The pandemic hit just as the 2020 LTT administration to 9-year-olds ended. The National Assessment Governing Board, which sets the NAEP assessment schedule, and the National Center for Education Statistics, which administers NAEP, saw an advantage in assessing 9-year-olds again as soon as NAEP could re-enter classrooms—winter 2022. (See, “Nation’s Report Card to Shine Spotlight on Pandemic-Related Learning Loss,” From the Editor, Winter 2022.) Thus, the special LTT release this summer will focus only on 2020-22 results for age 9, showing how scores differ among 9-year-olds pre-pandemic and 9-year-olds in the Covid era.
These results may strike some people, instinctively, as a definitive declaration of the work required for the education sector to regain lost ground. This interpretation oversimplifies the real work needed. A narrow focus on recovering from Covid-related setbacks to learning ignores the complete picture of student achievement in the decade leading up to the pandemic.
From 2009 to 2019, before Covid-19 disrupted students’ learning experiences, NAEP mathematics and reading scores for students performing at the 25th percentile or lower across grades (4, 8, and 12) declined, while students scoring at the 75th percentile or higher improved or held steady. The magnitude of the score declines among lower-scoring students varied across subjects and grades, but they were enough to set scores back to where they had been a decade or more. The recent score declines for lower-performing 8th- and 12th-graders in mathematics resulted in scores that are now comparable to those from 2005. The recent reading scores for lower-performing 4th- and 8th-graders were also comparable to around 2005, but lower-performers at grade 12 scored the lowest ever (since 1992).
Scores in the tails of the distributions also drove the average score gains and losses registered by specific jurisdictions during a period when average scores nationally were mostly flat. All four jurisdictions that increased average scores in grades 4 and 8 mathematics and reading—California, the District of Columbia, Department of Defense Education Activity schools, and Mississippi—made improvements among higher-performers. The five jurisdictions with average score declines in the four assessments—Alaska, Kansas, Montana, North Dakota, and Vermont—saw large decreases in scores for their lower-performers.
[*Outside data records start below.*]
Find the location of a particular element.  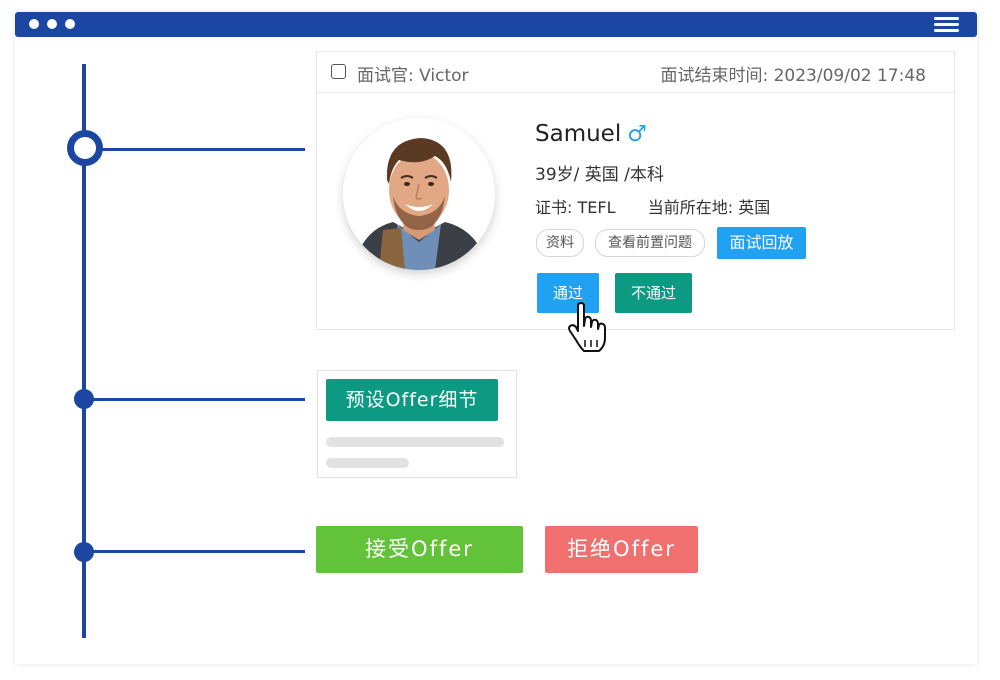

avatar is located at coordinates (419, 194).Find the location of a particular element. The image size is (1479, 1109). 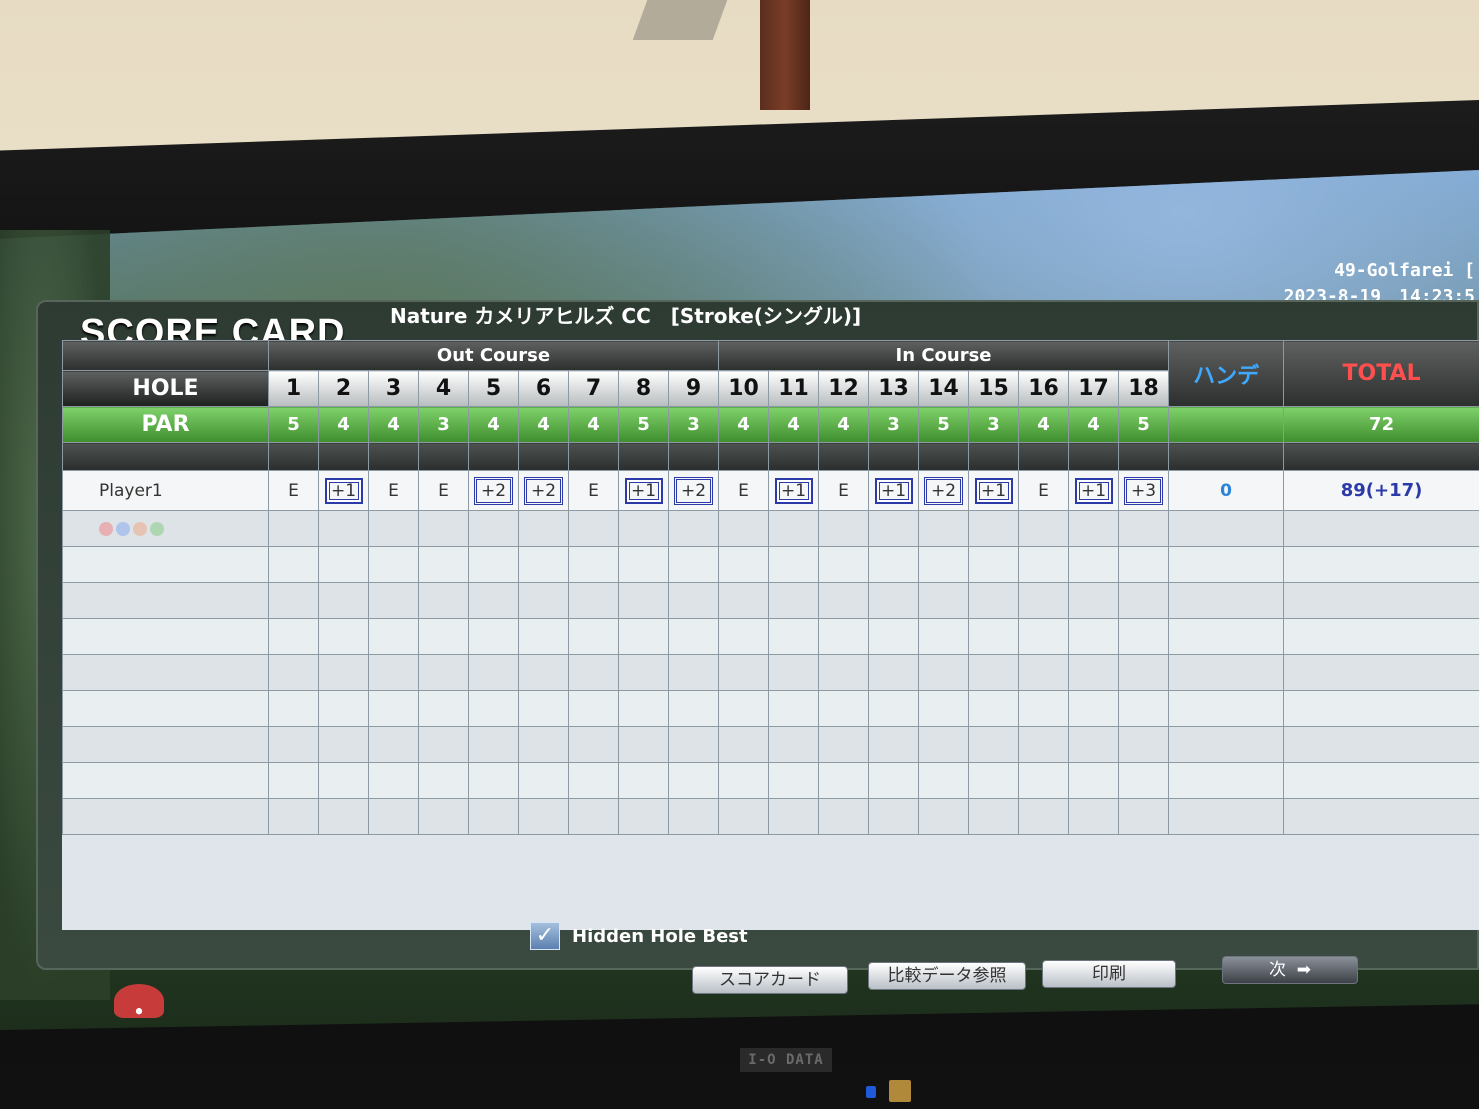

hole-number: 13 is located at coordinates (894, 388).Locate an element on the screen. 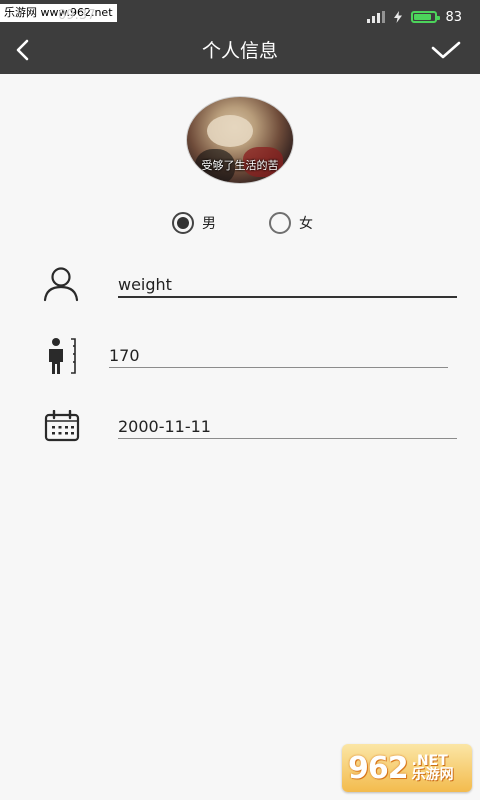 Image resolution: width=480 pixels, height=800 pixels. birthday-input is located at coordinates (287, 426).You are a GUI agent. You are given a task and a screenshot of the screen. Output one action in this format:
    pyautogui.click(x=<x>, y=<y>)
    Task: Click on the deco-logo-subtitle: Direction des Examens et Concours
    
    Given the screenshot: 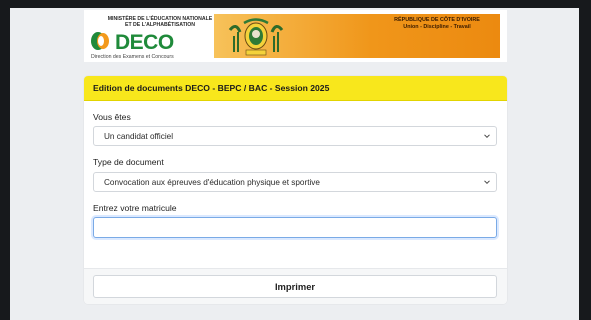 What is the action you would take?
    pyautogui.click(x=132, y=57)
    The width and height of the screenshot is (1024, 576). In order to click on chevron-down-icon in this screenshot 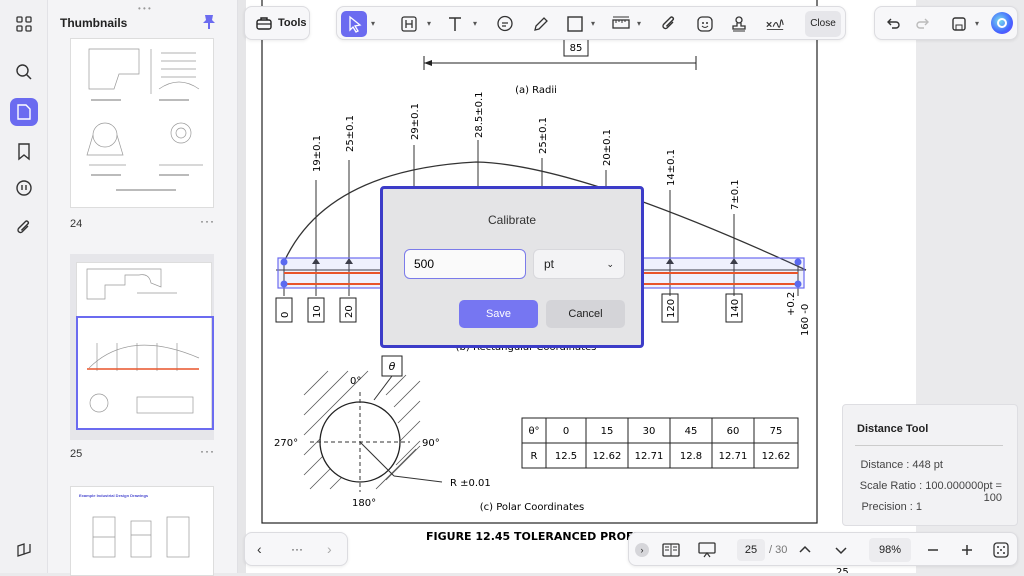, I will do `click(841, 550)`.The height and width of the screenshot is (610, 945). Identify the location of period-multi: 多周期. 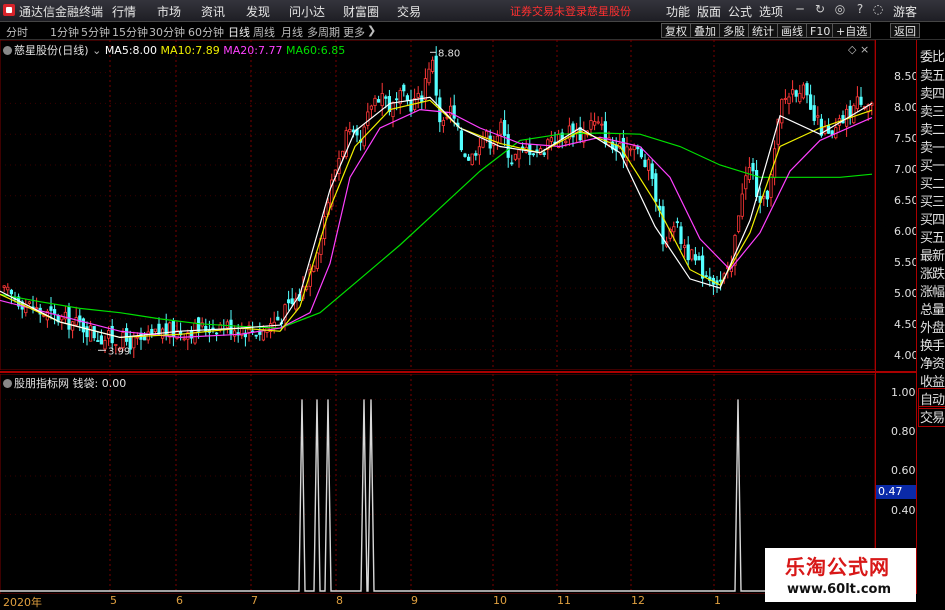
(324, 32).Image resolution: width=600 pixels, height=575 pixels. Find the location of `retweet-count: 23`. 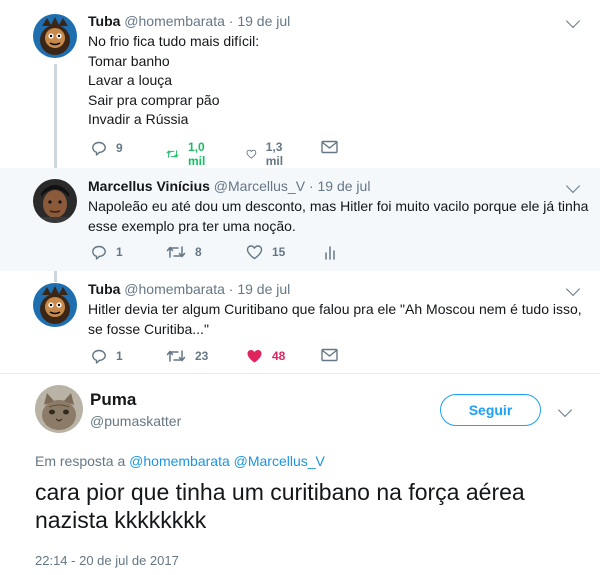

Who are the lower-performing students? Given the conversations around achievement gaps and struggling students, it is all too easy to assume that most are minority students, English language learners, or socio-economically disadvantaged. NAEP data suggest that assumption is flawed.
Analyzing who comprises the lower-performing student group reveals diversity that defies expectations. For example, a third of the students scoring below the 25th-percentile in grade 8 reading are white. Hispanic students make up slightly more than a third of the student group and Black students comprise a fourth. The lower-performing student group also includes Asian/Pacific Islanders, Native Americans, and students of two or more races. Furthermore:
- 31% are not eligible for the National School Lunch Program.
- 59% have parents who graduated from college.
- 69% are not classified as having a disability.
- 81% speak English as a primary language
NAEP results tell us what has happened to student progress but cannot on their own explain why. Those on the ground who know the curricula, instructional approaches, and policies can and should parse potential explanations for the divergent trendlines between lower and higher performers between 2009 and 2019.
Understanding these data represents a crucial first step to understanding what the NAEP results that will be released in 2022 will reveal. Given results on state assessments, NAEP 2022 results may show steep declines across subjects and in all grades. Or perhaps the results will be less dramatic than worst fears indicate, reflecting students’ resilience and schools’ innovative approaches to instruction amid the pandemic. Either way, it is essential that we recognize that the status quo before Covid was not working for all students.
Ebony Walton is a statistician at the National Center for Education Statistics. Laura LoGerfo is assistant director for reporting and analysis at the National Assessment Governing Board.